The Work and Pensions select committee is considering to launch an inquiry into executives’ pension payments, after companies came under fire for failing to align these with the rest of their staff.
Independent Labour MP Frank Field (pictured), chairman of the committee, told FTAdviser the group of MPs has yet to make a decision on any work it might undertake on this topic but it was poised to look into the subject.
He said: "At a time when household names are going to the wall and leaving their employees short on their pensions, the gap between those at the top and ordinary workers seems bigger than ever.
"If voluntary measures to curb bosses’ pensions are proving easy to game, then Parliament ought to be asking whether the government needs to step in."
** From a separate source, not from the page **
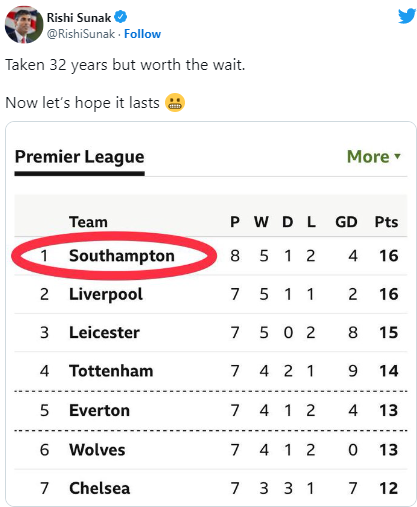The image size is (417, 507).
Task: Click the Liverpool team name
Action: [106, 294]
FTAdviser reported earlier this month that HSBC executives will have their pension cash allowance cut following criticism of their remuneration policy.
The bank’s chief executive John Flint received £372,000 a year in contributions to his pension, which amounted to 30 per cent of his base salary. However, HSBC’s regular employees received a maximum of 16 per cent in pension contributions.
According to a proposal from HSBC’s remuneration committee, the bank executives' cash in lieu of pension allowance will be reduced to 10 per cent.
This issue was also flagged yesterday (March 26) by the Business, Energy and Industrial Strategy select committee in a new report, where it recommended the regulator due to replace the Financial Reporting Council sought a public explanation from any company that fails to align its executives' pensions with the majority of its staff.
In November 2018, the Investment Association published its principles of remuneration which set out investor expectations on executive pay, and highlighted high pension contributions as a key concern.
It stated pension-related payments should not be used as a mechanism for increasing total remuneration, and pension contribution rates for executives should be aligned with those of the workforce.
In February, the professional body announced it would name and shame companies that pay high pension contributions to executives.